En la misma dirección, creemos necesario revisar y actualizar la Ley 670, que define la planificación de futuras líneas de subte. Nuestra Ciudad necesita instrumentos más flexibles que permitan adaptar la expansión de la red a las demandas actuales de movilidad, a los cambios demográficos y a las posibilidades presupuestarias de cada etapa.
Por supuesto, la aprobación del financiamiento es apenas el comienzo.
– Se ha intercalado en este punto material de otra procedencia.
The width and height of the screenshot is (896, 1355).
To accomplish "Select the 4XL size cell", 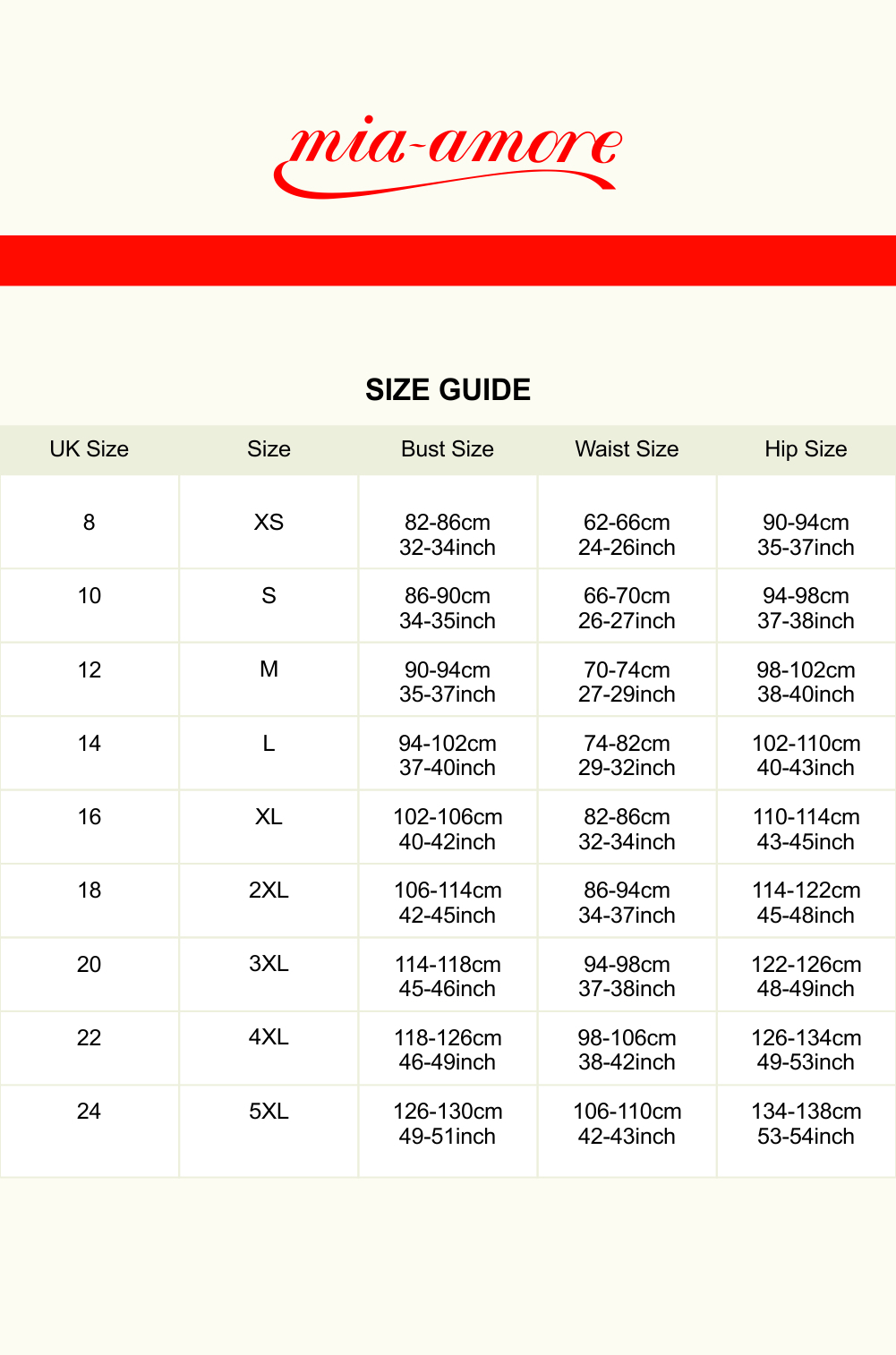I will [269, 1037].
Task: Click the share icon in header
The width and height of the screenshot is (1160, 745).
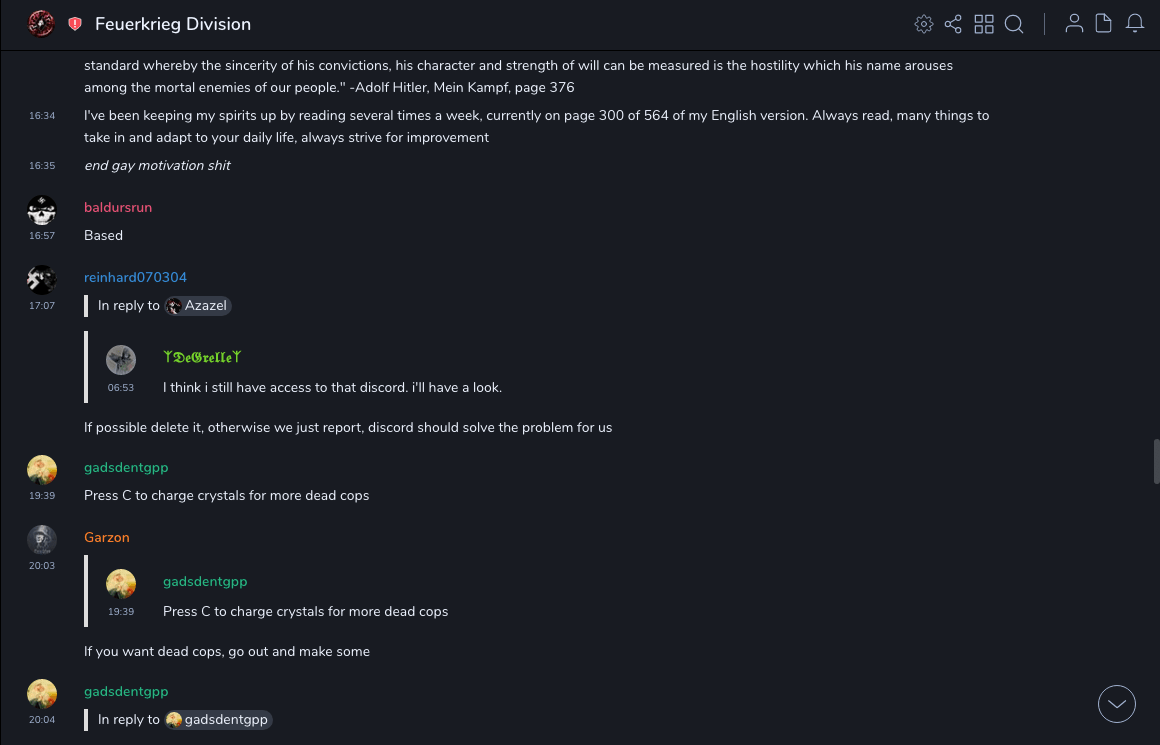Action: pos(953,24)
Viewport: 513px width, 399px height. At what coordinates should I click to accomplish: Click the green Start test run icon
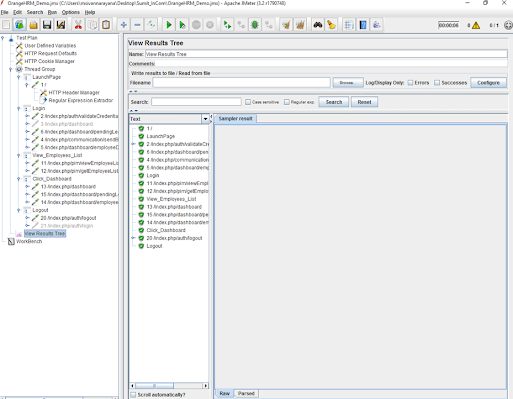(x=169, y=25)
Ahora será fundamental avanzar con la licitación, cumplir los plazos comprometidos y abordar con seriedad todos los aspectos técnicos y urbanos que la obra requiere, incluyendo la planificación de las expropiaciones necesarias. La Línea F debe convertirse en una realidad concreta y no quedar reducida a una nueva promesa.
Bienvenida la Línea F. Ahora el desafío es seguir construyendo una red integrada, moderna y con visión de largo plazo, capaz de conectar mejor a los porteños y a quienes todos los días llegan a la Ciudad de Buenos Aires para trabajar, estudiar, producir y disfrutar de todo lo que Buenos Aires tiene para ofrecer.